Evaluating coach-athlete relationships
The literature provides us with three key constructs which help us to assess coach-athlete relationships: the 3 Cs of closeness, commitment and complementarity.
- Closeness refers to the emotional tone of the relationship. Do the coach and the athlete trust each other? Do they respect one another? Do they find each other likeable?
- Commitment pertains to the intention and desire of the coach and the athlete to maintain the relationship and to be willing to continuously work on it to maximize its outcome.
- Complementarity describes the communication and interaction within the relationship. Are the relationship partners willing to interact and communicate? And if so, is their way of communicating complementary, effective and positive?
But why is it so important to evaluate and understand the nature of coach-athlete relationships, you might ask? Well, I have some very persuasive arguments for you: high scores on the 3 Cs in coach-athlete relationships are associated with high satisfaction with the sport performance, a healthy passion towards the sport activity, low levels of role ambiguity and high cohesion in sport teams.
Maintaining the quality of coach-athlete relationships
Let’s say you have a good coach-athlete relationship (like Bowman and Phelps) and would like to maintain it or you actually do not have a good relationship (like Beckham and Sir Alex Ferguson in the old days) and want to improve it. What could you do? Two well-known researchers in the field interviewed several coaches and athletes and inquired their strategies to maintain the quality of their relationships. The collected responses are the foundation for following tips for coaches and athletes (referred to as the COMPASS-model):
Conflict management –Be proactive (clarify expectations and avoid misunderstandings) and reactive (show patience, empathy and the willingness to cooperate during disagreements).
Openness – Be willing to disclose your feelings and be open to the disclosure of feelings of the other party, also regarding non-sport topics. Furthermore, try to be aware of and empathetic towards the emotions of the other.
Motivation – Put forth effort during trainings and competitions; motivate the other and be willing to be motivated. As a coach, you should show that you have the knowledge, skills and abilities to help the athlete achieve his/her goals. As an athlete, you should demonstrate that you have the abilities to meet the expectations of the coach.
Positivity – Make sure that your interactions and communication are based on positivity and fairness and do not let them be compromised by external pressures.
Advice – Provide positive and constructive feedback. When you receive feedback, be open-minded and think about how this feedback could help you to improve yourself.
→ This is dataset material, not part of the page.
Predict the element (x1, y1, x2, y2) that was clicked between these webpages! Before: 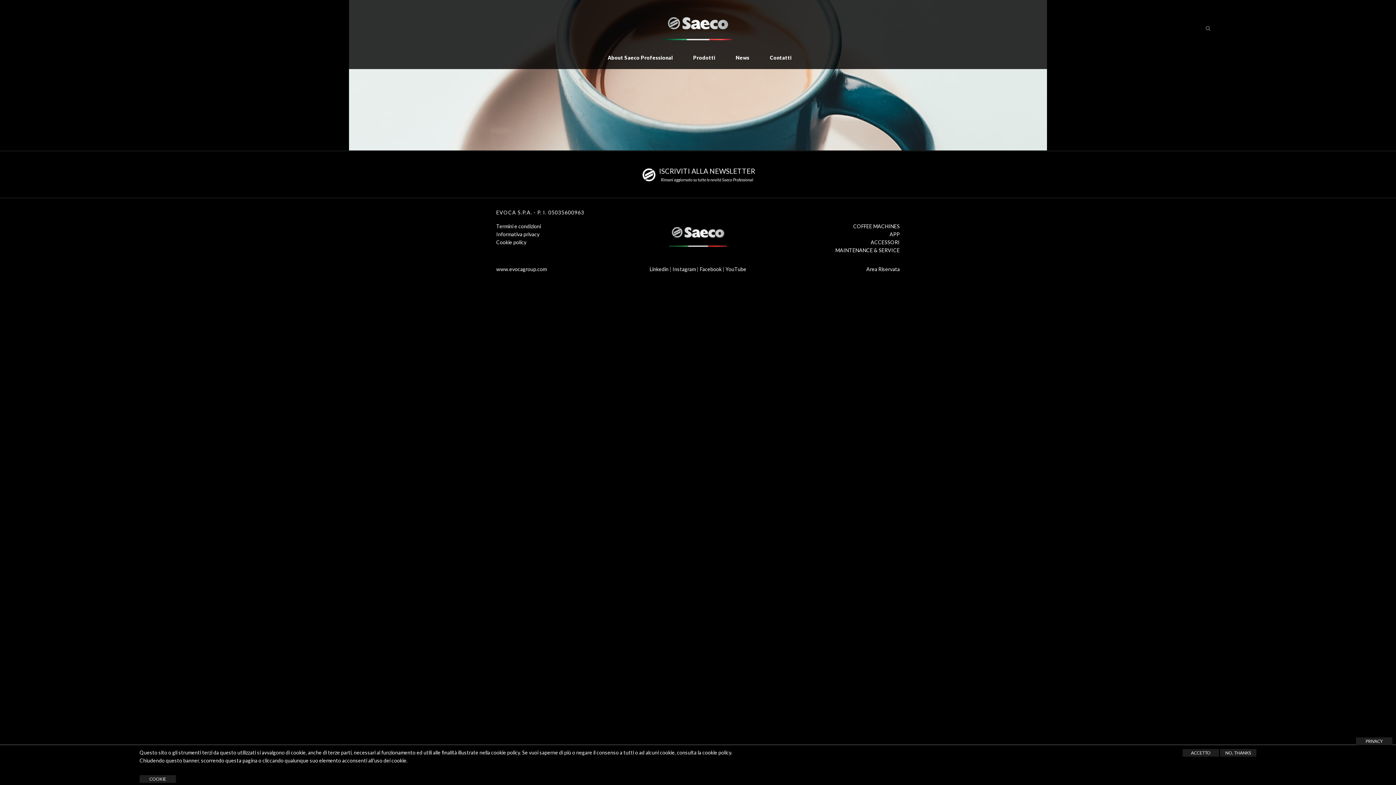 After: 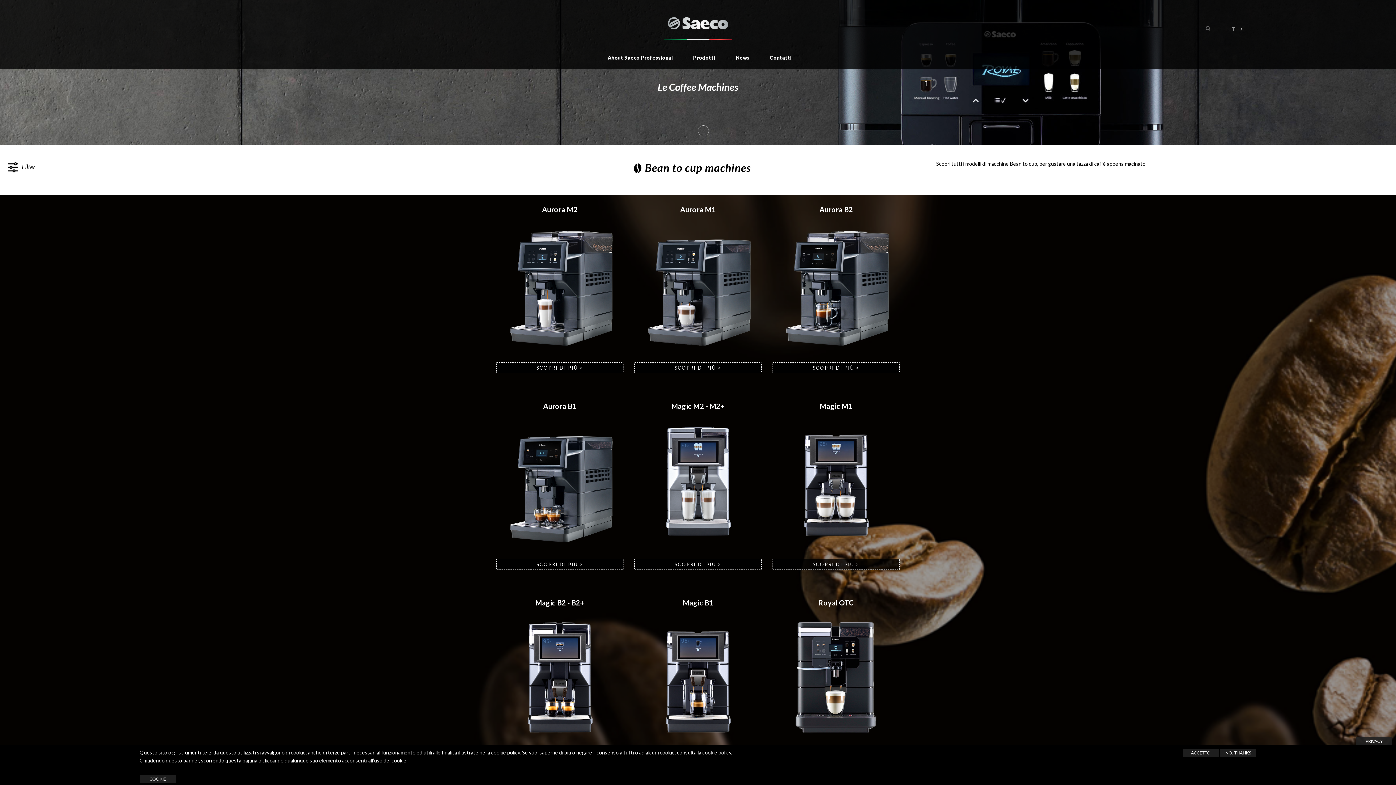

Support – Show that you are committed to the relationship and support the other party regarding sport-related as well as personal issues.
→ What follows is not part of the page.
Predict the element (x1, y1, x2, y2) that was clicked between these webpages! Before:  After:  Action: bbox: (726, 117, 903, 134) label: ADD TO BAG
Social Networks – Try to spend social time together outside of the sport arena and share a mutual social network.
I am pretty certain that at least the last advice is a topic of great controversy among both coaches and players, as some prefer to separate their sport and private life. But whatever your thoughts are on this matter: it can’t harm to evaluate your own coach-athlete relationship, and the 3 Cs and the COMPASS-model might help you in this endeavor.
I would like to close this post with a quote by Herman Hesse about relationships: “It is not our purpose to become each other; it is to recognize each other, to learn to see the other and honor him for what he is.” And this should be the case for all coach-athlete relationships, don’t you think?